Pocos conocen que esa Alicia existió, que el autor estuvo enamorado de ella a lo largo de toda su vida y a pesar de la diferencia de edad, y que ese maravilloso e inmortal cuento nace de la voluntad de este matemático y escritor británico por entretenerla a ella y sus hermanas una tarde soleada de verano. Lewis Carroll, seudónimo de Charles Lutwidge Dodgson, fue profesor de matemáticas, fotógrafo retratista amateur y escritor por vocación. Desde muy pequeño comenzó a escribir en las revistas que creaba con sus hermanos en casa. Gracias a su elevada inteligencia, desde sus primeros escritos se puede ver la innovación con la que Carroll carga al verso: juegos de perspectiva, de tono, de ritmo, adivinanzas, moralejas e incluso poemas que recuerdan a los ‘koanes’ zen.

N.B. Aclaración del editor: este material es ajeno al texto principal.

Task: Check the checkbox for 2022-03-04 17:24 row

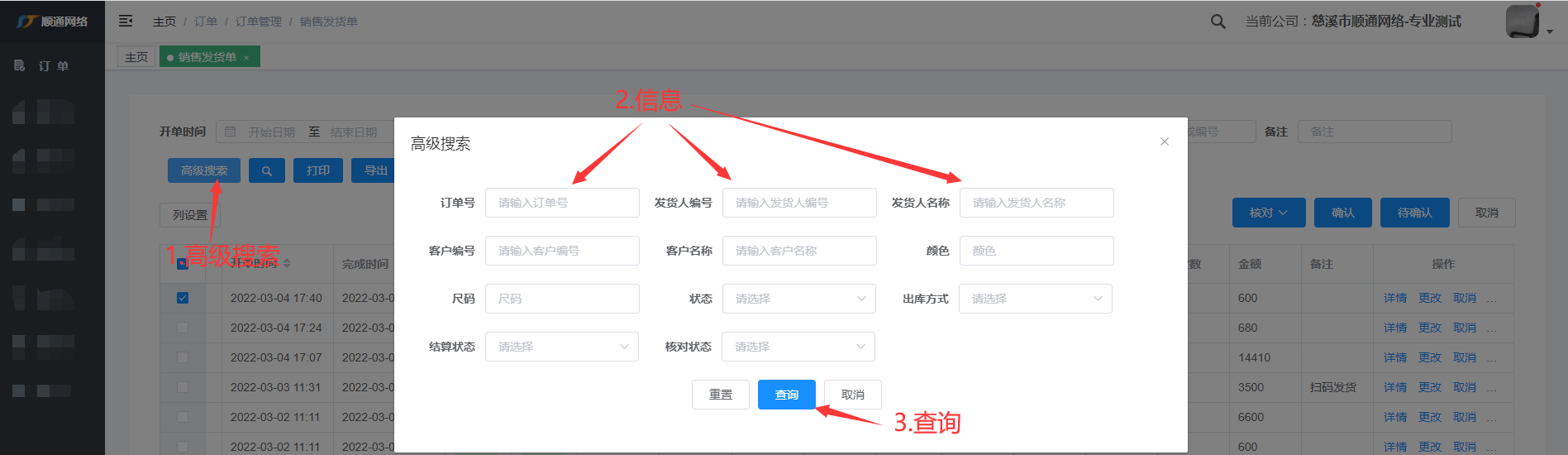Action: tap(183, 328)
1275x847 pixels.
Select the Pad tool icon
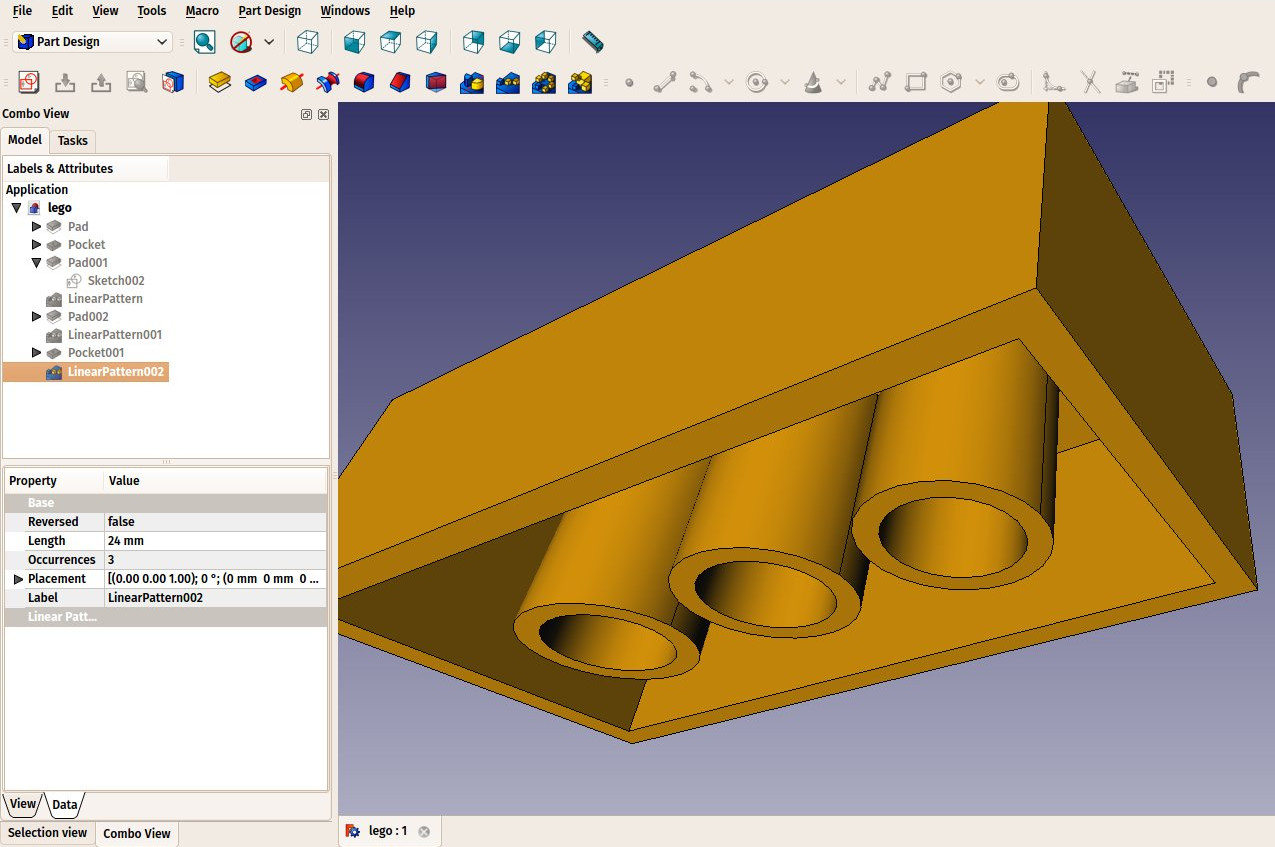click(x=220, y=82)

Pero lo más llamativo de su poesía, aparte del sempiterno recuerdo de Alicia, es esa voluntad de anclaje, de perduración de la infancia. Para Carroll, defensor de lo bello como Verdad, es la infancia la imagen de la Belleza, y por lo tanto, de la única e irremplazable Verdad. Carroll es consciente de su propia pérdida de la infancia, como puede verse en tantos poemas donde se trata el tópico latino del ‘tempus fugit’ – ‘Una barca bajo el cielo soleado’ o ‘Prólogo de ‘A través del espejo’’ - pero lucha por conseguir que no suceda lo mismo con aquella «recién nacida habitante / de la gran ciudad de la vida» que da nombre al poema ‘Alicia, hija de la señora C. Murdoch’. Quiere retenerla en ese espacio que crea solo para ella, en lo que él llama «el centro del país de los sueños», con la certeza de que allí «no puede entrar la mano corruptora». De esta voluntad imperiosa por sumergir a su Alicia en un mundo imaginario donde la única premisa para entrar sea la conservación de la infancia, nace el país de las maravillas que todos tanto conocemos.
Lewis Carroll se enamoró perdidamente de aquella niña que le trajo el verano a sus días, que le regaló sus oídos para saborear con ellos los cuentos que el compañero de trabajo de su padre le regalaba muchas tardes, que no estaba manchada por la sombra de los tabús y los prejuicios sociales. Carroll sí tuvo que sufrirlos y ello ocasionó el rechazo de muchos, como seguiría ocurriendo hoy. Carroll tuvo que sufrir el peso de una sociedad que está por encima del deseo individual, que acabó decidiendo por él y ante lo cual solo pudo refugiarse en aquello que siempre tiene los brazos abiertos, en el pañuelo inacabable, en el abrazo infinito de la Literatura.